Computer Networking

Homework 5, 4 April 2013


This homework assignment has five questions; answer all of them. This assignment is due no later than 1:00 p.m. on Monday, 15 April.

If you mail in your assignment, please submit a printable document — a PostScript .ps or PDF .pdf document, for example — and not a source document — a Word .docx or Latex .tex document, for example.

  1. A mobile TCP receiver is receiving data from its TCP sender. Will the round-trip time and round-trip time-out evolve when the receiver gets farther away from the receiver and then nearer? Assume the moving speed is fast enough so that the propagation delay ranges from 100 to 300 msec within 1 sec.


    As the propagation delay changes, both the round-trip time (RTT) and the round-trip time-out (RTO) changes in proportion. Increasing propagation delay causes packets to spend more time going end-to-end, increasing the RTT. The RTO is a combination of the RTT and variation in the RTT, although because RTT changes are fast, the contribution from RTT variation will be small. Similar arguments hold when the RTT decreases.

  2. Given that the throughput of a TCP connection is inversely proportional to its RTT, connections with heterogeneous RTTs sharing the same queue will get different bandwidth shares.

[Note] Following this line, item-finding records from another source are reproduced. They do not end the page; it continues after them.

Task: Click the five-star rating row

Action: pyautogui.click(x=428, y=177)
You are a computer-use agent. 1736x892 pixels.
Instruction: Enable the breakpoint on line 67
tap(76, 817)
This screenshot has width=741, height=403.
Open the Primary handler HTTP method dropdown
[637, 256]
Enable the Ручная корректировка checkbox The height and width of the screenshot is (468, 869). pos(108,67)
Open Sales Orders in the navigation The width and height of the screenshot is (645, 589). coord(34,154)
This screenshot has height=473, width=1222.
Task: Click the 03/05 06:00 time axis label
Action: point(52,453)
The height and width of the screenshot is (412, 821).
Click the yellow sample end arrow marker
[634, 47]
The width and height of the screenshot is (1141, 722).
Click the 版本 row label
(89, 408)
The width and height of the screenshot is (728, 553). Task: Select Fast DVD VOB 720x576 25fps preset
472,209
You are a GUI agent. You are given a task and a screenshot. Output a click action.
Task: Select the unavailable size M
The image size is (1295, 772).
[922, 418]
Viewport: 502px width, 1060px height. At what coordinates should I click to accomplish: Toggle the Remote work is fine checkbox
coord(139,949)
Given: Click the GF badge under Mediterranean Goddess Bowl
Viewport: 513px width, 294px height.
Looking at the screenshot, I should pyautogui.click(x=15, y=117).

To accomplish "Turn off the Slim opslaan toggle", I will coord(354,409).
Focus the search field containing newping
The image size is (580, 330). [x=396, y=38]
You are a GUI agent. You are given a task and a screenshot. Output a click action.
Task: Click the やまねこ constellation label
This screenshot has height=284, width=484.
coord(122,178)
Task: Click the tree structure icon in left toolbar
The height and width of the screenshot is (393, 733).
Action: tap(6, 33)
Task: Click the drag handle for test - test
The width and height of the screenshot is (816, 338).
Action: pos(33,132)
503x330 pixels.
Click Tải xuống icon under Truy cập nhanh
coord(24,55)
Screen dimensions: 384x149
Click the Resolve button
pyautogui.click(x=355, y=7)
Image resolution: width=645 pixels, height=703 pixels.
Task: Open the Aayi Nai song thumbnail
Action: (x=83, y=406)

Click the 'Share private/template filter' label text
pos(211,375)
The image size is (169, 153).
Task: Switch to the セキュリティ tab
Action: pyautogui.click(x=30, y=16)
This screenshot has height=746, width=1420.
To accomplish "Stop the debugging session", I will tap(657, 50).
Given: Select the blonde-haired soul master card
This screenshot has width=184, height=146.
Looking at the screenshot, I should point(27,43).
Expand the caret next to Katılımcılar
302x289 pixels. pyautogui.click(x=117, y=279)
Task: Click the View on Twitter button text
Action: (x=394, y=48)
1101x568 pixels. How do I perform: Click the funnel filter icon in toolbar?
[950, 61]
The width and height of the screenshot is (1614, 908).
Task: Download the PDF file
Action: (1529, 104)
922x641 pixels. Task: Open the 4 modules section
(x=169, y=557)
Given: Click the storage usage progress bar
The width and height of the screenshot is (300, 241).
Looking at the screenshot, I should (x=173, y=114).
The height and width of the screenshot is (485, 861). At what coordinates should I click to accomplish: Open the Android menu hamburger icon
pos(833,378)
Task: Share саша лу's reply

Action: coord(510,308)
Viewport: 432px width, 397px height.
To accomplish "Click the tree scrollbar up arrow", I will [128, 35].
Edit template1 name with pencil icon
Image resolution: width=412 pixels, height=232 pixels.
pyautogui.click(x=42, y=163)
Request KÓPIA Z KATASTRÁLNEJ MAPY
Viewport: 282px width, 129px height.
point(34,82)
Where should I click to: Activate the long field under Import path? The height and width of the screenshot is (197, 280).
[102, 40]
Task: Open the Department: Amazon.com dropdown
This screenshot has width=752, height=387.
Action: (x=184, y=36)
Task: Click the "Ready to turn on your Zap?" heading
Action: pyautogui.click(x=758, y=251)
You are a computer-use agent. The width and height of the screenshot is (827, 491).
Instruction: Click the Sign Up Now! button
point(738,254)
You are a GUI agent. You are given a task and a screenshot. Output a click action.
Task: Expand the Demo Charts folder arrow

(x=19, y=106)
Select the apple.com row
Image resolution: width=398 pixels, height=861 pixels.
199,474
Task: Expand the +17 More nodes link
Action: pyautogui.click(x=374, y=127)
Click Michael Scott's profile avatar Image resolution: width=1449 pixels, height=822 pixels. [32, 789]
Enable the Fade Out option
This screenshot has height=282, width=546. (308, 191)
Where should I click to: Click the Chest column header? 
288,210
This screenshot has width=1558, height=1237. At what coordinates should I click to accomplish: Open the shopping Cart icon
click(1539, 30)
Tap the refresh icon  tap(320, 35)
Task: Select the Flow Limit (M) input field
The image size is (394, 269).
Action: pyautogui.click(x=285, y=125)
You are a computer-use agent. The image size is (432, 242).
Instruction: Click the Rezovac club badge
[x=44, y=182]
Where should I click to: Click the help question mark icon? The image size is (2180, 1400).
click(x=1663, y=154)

What will be the eventual proportion of the bandwidth sharing among three connections if their propagation delays are 10ms, 100 ms, and 150 ms, and the service rate of the shared queue is 200 kbs? Assume that the queue size is infinite without buffer overflow (no packet loss), and the maximum window of the TCP sender is 20 packets, with each packet having 1500 bytes.


    Assuming steady-state data transfer (that is, no start-up or shut-down transients, no interruptions due to time-out and retransmissions, and rate-matched end-points), sliding-window flow control essentially turns into rate-based flow control, with sender i dropping a packet into the network every 2ρi msec, ρi the propagation delay for sender i.

    With ρ = 150 msec, a sender transmits a packet every 300 msec; the sender transmits two packets every 600 msec. A sender with ρ = 100 transmits three packets every 600 msec. A sender with ρ = 10 msec transmits 30 packets every 600 msec.

    Of the 35 packets entering the router queue every 600 msec, 86% (30 of 35) belong to the fast sender, 6% (2 of 35) belong to the slow sender, and 8% (3 of 35) belong to the third sender.
  3. The RTP incorporates a sequence number field in addition to the time-stamp field. Can RTP be designed to eliminate the sequence number field and use the time-stamp field to resequence the out-of-order received packets? Justify your answer.


    Probably not. Replacing sequence numbers with time-stamps requires the fairly strong assumption that each RTP packet represent the same-sized temporal slice of the media stream (125 msec of speech, for example). This is expensive because the media protocol wastes bandwidth encoding less useful information (125 msec of silence, for example), and it fixes packet size for the life of the stream (a problem for multicast streams).

    Variable bit-rate encodings are more economical, but make it difficult or impossible to interpret time-stamp gaps.

    The problem also exists in the opposite direction: if a data unit is too large (an uncompressed video frame, for example), RTP fragments it into several packets, all having the same time-stamp associated with the data unit. This makes it difficult or perhaps impossible to order the fragments without sequence numbers.
  4. When adding a per-segment checksum to a segment, TCP and UDP include some fields in the IP layer before the segment has been passed to its underlying layer, the IP layer. How could TCP and UDP know the values in the IP header?


    TCP and UDP (and other protocols) violate layering by reaching down into the network (or IP) layer for a pseudo-header, which contains the information needed to compute the checksums.

  5. Host A wants to simultaneously send messages to hosts B and C. A, B and C are connected by a broadcast channel—a packet sent by A is carried by the channel to both B and C. The broadcast channel connecting A, B, and C can independently lose or corrupt messages to each destination. For example, a message sent from A might be correctly received by B, but not by C. Design a stop-and-wait-like error control protocol for reliably transferring a packet from A to B and C such that A will not accept the next payload from the upper layer until both B and C have correctly received the current payload. Describe the packet formats used.


    One approach is to modify stop-and-wait slightly so it sends to a list of receivers rather than one receiver. The sender works through the list, running the usual stop-and-wait protocol for each receiver, moving to the next receiver after successfully sending to the previous receiver. This change requires modifications only at the sender.

    A second, more simultaneous, approach collapses the n-round scheme used in the first approach into one round by sending messages to all receivers on the list at once, and then collecting the expected acks. This approach also requires changes only at the sender.

    The second approach still sends n messages when there are n receivers. A third, mulicast, approach sends one message for all receivers (assuming no errors). This approach requires significant changes at the sender and receiver, mainly to include mulicast addressing. The packet format would also have to change to include a sequence number so successful receivers could distinguish retransmissions of old packets from new packets.

This page last modified on 2013 April 21.